- **Goal**:
Please reproduce the material below word for word, from the line containing "Where should I click to: Tap the 'Ethernet" through the end of the material.

--*--

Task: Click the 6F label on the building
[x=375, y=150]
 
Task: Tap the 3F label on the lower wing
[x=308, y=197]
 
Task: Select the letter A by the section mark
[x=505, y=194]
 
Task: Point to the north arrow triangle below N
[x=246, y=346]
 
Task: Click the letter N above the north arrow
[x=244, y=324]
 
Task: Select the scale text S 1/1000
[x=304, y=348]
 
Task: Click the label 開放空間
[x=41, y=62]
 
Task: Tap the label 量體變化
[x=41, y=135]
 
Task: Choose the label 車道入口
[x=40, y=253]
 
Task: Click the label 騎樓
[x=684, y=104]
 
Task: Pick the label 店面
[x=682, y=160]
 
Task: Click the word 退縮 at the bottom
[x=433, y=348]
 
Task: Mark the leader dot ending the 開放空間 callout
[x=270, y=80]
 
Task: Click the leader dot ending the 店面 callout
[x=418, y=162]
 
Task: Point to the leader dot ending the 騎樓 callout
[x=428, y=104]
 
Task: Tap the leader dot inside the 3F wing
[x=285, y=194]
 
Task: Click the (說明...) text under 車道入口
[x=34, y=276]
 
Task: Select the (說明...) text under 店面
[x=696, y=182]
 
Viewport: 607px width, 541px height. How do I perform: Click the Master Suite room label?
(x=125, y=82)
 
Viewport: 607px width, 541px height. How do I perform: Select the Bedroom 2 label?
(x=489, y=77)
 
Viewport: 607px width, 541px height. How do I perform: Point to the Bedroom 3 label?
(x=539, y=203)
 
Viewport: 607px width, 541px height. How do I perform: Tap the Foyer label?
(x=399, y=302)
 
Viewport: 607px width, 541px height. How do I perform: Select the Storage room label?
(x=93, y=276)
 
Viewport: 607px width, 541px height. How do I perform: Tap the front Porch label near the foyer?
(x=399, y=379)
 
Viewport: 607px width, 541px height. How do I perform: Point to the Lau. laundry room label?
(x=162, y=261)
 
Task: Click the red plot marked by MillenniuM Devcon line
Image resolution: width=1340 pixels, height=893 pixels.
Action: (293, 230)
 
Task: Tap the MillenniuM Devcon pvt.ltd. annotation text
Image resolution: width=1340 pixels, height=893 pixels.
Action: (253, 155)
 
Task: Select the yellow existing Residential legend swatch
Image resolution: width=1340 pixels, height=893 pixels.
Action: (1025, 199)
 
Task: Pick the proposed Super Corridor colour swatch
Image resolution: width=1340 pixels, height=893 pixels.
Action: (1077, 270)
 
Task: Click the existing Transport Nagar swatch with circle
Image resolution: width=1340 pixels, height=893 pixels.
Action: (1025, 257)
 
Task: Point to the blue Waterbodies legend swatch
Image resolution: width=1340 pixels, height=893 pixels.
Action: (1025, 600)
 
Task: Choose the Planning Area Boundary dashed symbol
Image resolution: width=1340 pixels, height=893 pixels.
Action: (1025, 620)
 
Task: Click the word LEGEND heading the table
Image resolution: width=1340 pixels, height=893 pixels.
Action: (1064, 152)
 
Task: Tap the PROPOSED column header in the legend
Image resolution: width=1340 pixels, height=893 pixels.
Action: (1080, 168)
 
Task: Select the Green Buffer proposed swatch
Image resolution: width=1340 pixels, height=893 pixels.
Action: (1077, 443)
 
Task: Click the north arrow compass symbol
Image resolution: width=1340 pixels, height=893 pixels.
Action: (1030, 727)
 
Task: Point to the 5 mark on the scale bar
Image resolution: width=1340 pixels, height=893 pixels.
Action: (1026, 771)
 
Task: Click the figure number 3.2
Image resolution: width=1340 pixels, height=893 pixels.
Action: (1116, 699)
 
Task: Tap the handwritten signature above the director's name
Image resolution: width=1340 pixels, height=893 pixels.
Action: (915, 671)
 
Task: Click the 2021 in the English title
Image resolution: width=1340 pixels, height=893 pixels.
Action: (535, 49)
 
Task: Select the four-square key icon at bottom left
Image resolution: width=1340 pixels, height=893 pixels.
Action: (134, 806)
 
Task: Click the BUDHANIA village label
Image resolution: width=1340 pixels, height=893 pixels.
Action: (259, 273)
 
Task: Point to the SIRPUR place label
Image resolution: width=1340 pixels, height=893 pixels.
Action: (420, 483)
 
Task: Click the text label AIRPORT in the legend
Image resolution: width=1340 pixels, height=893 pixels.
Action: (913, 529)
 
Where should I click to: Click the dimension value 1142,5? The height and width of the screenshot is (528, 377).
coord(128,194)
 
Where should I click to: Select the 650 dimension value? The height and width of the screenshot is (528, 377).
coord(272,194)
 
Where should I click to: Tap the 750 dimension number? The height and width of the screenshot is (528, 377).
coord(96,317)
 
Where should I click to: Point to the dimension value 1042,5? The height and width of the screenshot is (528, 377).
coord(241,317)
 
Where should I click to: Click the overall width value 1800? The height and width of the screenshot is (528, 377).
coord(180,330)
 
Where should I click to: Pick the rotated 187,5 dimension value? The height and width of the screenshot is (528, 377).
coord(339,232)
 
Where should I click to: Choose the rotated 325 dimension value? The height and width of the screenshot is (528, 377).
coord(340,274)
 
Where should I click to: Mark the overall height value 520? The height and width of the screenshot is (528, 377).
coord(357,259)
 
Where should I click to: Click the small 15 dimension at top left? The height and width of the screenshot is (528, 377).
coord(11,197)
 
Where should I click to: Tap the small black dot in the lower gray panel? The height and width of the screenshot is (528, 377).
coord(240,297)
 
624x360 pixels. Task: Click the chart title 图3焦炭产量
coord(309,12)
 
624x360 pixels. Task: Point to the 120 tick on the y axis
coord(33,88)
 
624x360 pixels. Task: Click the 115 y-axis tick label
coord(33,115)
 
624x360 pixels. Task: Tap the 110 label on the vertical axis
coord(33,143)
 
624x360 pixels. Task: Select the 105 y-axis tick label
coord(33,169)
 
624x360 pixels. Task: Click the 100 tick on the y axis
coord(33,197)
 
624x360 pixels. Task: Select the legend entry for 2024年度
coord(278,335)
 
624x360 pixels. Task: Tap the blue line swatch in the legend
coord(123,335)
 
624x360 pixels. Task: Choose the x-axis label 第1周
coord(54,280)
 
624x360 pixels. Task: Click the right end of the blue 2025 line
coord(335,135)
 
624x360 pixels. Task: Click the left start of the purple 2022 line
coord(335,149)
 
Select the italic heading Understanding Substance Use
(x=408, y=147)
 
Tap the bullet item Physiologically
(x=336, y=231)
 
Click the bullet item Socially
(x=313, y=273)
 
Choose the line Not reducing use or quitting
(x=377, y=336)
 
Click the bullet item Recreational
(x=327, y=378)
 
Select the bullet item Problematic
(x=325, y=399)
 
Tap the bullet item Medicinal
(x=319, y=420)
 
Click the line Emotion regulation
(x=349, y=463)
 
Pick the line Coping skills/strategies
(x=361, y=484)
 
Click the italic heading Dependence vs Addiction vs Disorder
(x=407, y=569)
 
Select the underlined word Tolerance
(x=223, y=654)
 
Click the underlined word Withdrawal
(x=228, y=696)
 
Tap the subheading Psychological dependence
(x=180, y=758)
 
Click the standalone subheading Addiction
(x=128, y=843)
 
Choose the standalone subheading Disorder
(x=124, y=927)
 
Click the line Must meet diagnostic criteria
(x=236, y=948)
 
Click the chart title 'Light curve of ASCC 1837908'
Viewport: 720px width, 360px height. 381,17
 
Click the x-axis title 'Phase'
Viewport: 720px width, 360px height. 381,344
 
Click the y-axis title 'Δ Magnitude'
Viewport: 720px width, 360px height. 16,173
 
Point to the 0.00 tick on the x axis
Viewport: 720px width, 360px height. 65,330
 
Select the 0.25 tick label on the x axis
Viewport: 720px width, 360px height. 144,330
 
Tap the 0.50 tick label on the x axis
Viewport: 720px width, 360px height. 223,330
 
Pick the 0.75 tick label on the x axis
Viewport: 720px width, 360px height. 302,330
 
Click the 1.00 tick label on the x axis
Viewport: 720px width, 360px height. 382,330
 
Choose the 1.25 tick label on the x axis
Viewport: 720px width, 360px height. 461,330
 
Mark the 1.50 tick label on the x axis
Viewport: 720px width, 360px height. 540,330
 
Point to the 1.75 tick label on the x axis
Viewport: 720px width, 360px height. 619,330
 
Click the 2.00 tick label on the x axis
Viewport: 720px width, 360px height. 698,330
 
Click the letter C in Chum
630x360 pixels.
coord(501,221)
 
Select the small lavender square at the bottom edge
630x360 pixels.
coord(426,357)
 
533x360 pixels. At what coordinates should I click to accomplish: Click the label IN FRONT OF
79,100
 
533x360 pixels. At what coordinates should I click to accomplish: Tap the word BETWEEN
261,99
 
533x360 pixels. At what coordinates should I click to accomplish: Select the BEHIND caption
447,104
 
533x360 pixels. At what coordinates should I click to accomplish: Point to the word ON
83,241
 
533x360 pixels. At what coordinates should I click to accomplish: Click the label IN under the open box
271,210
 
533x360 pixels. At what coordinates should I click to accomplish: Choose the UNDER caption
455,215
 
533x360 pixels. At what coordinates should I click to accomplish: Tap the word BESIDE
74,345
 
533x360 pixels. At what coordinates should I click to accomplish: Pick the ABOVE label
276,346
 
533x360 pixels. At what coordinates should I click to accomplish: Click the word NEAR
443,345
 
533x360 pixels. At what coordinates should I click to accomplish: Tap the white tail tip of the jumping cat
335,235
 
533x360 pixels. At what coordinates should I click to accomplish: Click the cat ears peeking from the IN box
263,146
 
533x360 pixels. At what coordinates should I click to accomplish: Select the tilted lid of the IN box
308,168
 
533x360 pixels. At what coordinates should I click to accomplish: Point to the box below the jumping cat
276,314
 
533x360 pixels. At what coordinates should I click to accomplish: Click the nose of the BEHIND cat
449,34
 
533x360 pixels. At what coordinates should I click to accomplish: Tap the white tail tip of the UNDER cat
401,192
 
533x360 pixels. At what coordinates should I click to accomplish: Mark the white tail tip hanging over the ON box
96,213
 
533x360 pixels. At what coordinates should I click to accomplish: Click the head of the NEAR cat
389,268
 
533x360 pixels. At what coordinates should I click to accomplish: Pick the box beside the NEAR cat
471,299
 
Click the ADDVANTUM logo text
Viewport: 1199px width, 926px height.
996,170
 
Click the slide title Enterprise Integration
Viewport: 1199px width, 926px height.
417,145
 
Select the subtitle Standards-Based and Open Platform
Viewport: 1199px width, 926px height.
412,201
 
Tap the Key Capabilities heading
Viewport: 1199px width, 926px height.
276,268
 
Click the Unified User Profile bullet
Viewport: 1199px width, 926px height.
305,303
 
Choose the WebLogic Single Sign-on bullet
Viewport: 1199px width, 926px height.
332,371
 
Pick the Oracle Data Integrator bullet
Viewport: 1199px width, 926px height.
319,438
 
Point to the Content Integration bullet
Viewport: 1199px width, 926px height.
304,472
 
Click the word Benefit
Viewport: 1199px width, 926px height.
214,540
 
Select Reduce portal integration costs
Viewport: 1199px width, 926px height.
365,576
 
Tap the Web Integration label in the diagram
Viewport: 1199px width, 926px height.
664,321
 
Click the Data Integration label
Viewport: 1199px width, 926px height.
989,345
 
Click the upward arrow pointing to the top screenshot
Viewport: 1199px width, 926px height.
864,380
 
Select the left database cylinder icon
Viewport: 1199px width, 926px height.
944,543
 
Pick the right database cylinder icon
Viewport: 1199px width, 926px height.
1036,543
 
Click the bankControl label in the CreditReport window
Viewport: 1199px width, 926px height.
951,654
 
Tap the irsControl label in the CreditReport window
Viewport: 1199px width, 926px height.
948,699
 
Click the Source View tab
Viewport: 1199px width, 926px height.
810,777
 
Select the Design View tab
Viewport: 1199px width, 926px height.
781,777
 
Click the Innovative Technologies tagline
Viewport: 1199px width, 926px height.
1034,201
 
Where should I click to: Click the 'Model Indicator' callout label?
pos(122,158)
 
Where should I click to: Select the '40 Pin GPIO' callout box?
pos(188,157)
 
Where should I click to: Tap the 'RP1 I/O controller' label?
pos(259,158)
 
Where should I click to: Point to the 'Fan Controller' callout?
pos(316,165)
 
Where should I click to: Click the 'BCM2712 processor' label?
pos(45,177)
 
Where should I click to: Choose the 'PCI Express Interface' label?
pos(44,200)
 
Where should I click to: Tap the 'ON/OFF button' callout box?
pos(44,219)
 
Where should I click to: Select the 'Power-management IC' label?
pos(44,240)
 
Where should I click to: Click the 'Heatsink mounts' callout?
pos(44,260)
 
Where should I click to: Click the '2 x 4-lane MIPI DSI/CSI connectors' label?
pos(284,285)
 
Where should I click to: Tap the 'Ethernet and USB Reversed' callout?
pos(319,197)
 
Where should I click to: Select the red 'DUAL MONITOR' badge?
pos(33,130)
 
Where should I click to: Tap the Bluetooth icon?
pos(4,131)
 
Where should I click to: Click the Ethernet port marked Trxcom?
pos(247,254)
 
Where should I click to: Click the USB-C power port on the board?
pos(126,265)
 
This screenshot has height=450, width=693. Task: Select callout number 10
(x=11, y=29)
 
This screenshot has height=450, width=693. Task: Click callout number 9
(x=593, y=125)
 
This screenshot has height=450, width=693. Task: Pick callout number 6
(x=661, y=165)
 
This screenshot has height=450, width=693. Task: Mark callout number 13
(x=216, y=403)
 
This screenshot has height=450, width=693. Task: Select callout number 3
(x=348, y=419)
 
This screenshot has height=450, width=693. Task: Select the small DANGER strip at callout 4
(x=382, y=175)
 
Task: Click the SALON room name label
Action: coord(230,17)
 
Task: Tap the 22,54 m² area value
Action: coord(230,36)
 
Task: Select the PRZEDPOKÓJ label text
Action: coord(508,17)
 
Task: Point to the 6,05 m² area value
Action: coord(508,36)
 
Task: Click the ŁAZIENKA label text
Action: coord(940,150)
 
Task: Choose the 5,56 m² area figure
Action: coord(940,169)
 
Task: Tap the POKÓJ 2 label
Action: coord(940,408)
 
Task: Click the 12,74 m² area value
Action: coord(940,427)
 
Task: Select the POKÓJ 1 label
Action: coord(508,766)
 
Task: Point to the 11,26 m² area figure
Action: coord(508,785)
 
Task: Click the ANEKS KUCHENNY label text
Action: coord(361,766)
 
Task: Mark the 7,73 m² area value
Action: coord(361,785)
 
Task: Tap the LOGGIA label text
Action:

--*--

- **Answer to this task**:
Where should I click to: Tap the 'Ethernet and USB Reversed' callout?
pos(319,197)
 
Where should I click to: Select the red 'DUAL MONITOR' badge?
pos(33,130)
 
Where should I click to: Tap the Bluetooth icon?
pos(4,131)
 
Where should I click to: Click the Ethernet port marked Trxcom?
pos(247,254)
 
Where should I click to: Click the USB-C power port on the board?
pos(126,265)
 
This screenshot has height=450, width=693. Task: Select callout number 10
(x=11, y=29)
 
This screenshot has height=450, width=693. Task: Click callout number 9
(x=593, y=125)
 
This screenshot has height=450, width=693. Task: Pick callout number 6
(x=661, y=165)
 
This screenshot has height=450, width=693. Task: Mark callout number 13
(x=216, y=403)
 
This screenshot has height=450, width=693. Task: Select callout number 3
(x=348, y=419)
 
This screenshot has height=450, width=693. Task: Select the small DANGER strip at callout 4
(x=382, y=175)
 
Task: Click the SALON room name label
Action: coord(230,17)
 
Task: Tap the 22,54 m² area value
Action: coord(230,36)
 
Task: Select the PRZEDPOKÓJ label text
Action: coord(508,17)
 
Task: Point to the 6,05 m² area value
Action: coord(508,36)
 
Task: Click the ŁAZIENKA label text
Action: coord(940,150)
 
Task: Choose the 5,56 m² area figure
Action: coord(940,169)
 
Task: Tap the POKÓJ 2 label
Action: coord(940,408)
 
Task: Click the 12,74 m² area value
Action: coord(940,427)
 
Task: Select the POKÓJ 1 label
Action: coord(508,766)
 
Task: Point to the 11,26 m² area figure
Action: coord(508,785)
 
Task: Click the ANEKS KUCHENNY label text
Action: coord(361,766)
 
Task: Mark the 7,73 m² area value
Action: coord(361,785)
 
Task: Tap the LOGGIA label text
Action:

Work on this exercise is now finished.